Content starts

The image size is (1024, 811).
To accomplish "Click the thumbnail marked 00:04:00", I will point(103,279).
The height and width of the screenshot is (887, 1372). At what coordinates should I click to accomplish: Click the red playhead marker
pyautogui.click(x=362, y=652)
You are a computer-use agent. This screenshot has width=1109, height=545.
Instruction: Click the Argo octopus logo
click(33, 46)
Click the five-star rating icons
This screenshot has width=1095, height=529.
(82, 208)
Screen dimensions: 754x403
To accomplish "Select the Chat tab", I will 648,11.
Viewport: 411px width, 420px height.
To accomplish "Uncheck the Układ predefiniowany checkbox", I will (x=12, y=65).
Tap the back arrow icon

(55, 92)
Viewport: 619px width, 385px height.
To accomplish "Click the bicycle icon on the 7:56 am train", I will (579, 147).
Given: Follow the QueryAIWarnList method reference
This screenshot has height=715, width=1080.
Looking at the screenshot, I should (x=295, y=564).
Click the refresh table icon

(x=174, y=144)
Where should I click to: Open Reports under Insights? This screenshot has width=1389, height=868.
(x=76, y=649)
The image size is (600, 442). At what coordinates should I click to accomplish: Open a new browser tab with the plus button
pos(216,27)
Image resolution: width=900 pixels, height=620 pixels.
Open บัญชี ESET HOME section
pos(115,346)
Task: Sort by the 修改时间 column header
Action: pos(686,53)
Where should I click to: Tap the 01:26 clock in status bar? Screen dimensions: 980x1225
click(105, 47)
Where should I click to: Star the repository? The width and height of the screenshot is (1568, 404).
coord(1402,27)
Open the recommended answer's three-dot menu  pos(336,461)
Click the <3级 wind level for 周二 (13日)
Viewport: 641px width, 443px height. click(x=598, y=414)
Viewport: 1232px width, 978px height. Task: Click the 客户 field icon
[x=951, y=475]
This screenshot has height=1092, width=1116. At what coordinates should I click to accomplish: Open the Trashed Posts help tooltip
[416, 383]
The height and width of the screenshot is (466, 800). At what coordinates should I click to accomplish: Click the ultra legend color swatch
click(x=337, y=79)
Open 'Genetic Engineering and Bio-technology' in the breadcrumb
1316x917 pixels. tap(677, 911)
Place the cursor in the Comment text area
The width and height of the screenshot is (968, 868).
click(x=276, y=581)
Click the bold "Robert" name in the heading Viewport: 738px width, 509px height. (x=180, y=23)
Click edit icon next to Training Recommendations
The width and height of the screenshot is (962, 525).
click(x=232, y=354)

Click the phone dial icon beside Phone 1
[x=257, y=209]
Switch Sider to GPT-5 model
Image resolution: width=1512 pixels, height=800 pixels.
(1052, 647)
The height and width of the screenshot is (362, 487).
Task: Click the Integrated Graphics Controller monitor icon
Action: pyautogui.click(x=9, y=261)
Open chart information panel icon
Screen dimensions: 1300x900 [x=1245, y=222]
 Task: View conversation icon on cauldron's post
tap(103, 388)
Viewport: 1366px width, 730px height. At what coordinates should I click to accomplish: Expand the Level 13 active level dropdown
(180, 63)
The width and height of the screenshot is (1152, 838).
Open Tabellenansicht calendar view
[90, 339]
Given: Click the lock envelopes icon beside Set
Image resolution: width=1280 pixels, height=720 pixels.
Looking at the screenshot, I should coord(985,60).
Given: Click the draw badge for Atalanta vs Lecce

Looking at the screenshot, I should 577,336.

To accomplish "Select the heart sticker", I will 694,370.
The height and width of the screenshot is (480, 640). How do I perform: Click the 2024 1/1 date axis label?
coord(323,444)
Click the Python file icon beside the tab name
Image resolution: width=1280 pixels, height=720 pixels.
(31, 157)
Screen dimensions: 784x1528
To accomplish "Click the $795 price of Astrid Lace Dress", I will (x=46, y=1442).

Content ends

**Exercise requirements:**
Retrieve every line above holding the word "Select".

**Result:**
To accomplish "Select the Chat tab", I will 648,11.
To accomplish "Select the heart sticker", I will 694,370.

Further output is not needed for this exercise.